As of now there is no effective therapy to control fibrosis. Some of these, targeting various pathways, are in development (ROCKEY, 2008; Zardi et al., 2008). Since the end product of fibrosis is abnormal synthesis and accumulation of type I collagen, a major component of the extracellular matrix, our goal is to inhibit transcription of type I collagen in stellate cells. Type I collagen consists of 2 α1(I) and 1 α2(I) polypeptide chains, synthesized in a 2:1 ratio. It is well known that the tissue- specific expression of eukaryotic genes is governed not only by the presence of tissue-specific transcription factors, but also by their interaction with their cognate cis-acting elements in the promoters of these genes. Several lines of evidence suggest that the 5′ sequences flanking the structural gene, as well as sequences located in the first intron of the COLIA1 and COLIA2 are required to attain expression levels comparable to the endogenous gene (Guntaka et al., 1995; Karsenty and Park, 1995).

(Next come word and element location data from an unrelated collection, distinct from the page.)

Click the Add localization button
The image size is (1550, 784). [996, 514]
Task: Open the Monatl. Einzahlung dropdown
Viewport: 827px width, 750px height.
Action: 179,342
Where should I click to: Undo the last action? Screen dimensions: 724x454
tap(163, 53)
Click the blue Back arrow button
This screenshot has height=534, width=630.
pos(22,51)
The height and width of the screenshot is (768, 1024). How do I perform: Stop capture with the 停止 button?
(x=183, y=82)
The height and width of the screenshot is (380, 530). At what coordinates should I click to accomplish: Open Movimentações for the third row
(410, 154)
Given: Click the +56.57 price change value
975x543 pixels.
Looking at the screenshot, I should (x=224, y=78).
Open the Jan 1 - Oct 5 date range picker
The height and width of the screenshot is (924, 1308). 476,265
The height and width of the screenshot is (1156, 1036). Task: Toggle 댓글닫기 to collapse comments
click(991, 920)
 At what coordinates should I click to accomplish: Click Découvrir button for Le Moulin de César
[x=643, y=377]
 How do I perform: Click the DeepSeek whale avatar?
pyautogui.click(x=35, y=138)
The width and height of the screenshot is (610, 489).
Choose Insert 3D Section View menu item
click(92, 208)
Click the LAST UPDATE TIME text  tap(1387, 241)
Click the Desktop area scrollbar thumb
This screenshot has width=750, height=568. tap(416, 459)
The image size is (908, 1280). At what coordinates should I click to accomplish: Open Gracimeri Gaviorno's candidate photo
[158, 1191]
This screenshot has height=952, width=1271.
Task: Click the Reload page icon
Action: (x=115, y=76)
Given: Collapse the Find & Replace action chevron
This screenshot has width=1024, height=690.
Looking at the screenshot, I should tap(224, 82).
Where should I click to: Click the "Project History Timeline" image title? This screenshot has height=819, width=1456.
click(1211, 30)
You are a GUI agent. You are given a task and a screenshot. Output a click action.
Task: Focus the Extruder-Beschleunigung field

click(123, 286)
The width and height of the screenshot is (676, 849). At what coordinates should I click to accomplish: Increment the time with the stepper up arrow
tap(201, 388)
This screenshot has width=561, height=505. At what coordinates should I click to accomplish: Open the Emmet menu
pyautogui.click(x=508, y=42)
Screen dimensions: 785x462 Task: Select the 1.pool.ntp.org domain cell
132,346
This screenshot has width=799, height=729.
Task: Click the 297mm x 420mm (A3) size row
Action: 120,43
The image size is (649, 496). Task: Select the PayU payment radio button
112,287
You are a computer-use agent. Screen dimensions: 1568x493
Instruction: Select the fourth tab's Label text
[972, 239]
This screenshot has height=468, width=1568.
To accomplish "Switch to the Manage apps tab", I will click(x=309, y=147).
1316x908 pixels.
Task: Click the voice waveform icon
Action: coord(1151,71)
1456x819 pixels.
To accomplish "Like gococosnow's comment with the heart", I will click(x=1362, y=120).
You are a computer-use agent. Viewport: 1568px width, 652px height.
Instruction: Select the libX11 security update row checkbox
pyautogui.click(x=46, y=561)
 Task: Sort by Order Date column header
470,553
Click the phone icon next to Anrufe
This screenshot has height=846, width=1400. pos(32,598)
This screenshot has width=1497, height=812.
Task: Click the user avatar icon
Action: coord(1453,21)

In the last few years there has been considerable progress in the application of triplex-forming oligodeoxyribonucleotides (TFOs) as (1) site-directed mutagens, (2) agents that cleave target DNA sequences, and (3) antigene therapeutic molecules that specifically and selectively downregulate target genes (Guntaka et al., 2003; Kalota et al., 2004; Kalish and Glazer, 2005; Mahato et al., 2005). Normally, DNA exists in a duplex form. However, under some circumstances, DNA can assume triple helical (triplex) structures, which are either intramolecular or intermolecular (Duca et al., 2008). Intermolecular triplexes, formed by the addition of a sequence-specific third strand to the major groove of the duplex DNA, have the potential to serve as selective gene regulators. The polypyrimidine/polypurine sequence (C1) of the COLIA1 gene can form triplexes if the third strand is added. Depending on the relative orientation of the third strand, 2 types of triplex structures can be formed. The polypyrimidine third strand binds parallel to the polypurine strand of the duplex DNA by Hoogsteen hydrogen bonding, whereas the polypurine third strand, which is typically G-rich and antiparallel to the polypurine tract, binds to the purine strand of the duplex DNA via reverse-Hoogsteen hydrogen bonds (Duca et al., 2008). We have previously demonstrated both polypyrimidine and polypurine types of triplex formation with the C1 region of the COLIA1 promoter (Kovacs et al., 1996; Joseph et al., 1997; Nakanishi et al., 1998). This triplex structure is formed by the antiparallel polypurine TFO with the duplex C1 sequence (Fig. 1) and that the antiparallel polypurine C1-specific TFO appears to be more efficient in forming triplexes than either the parallel purine I TFO or polypyrimidine type of TFO.

FIG. 1.

FIG. 1.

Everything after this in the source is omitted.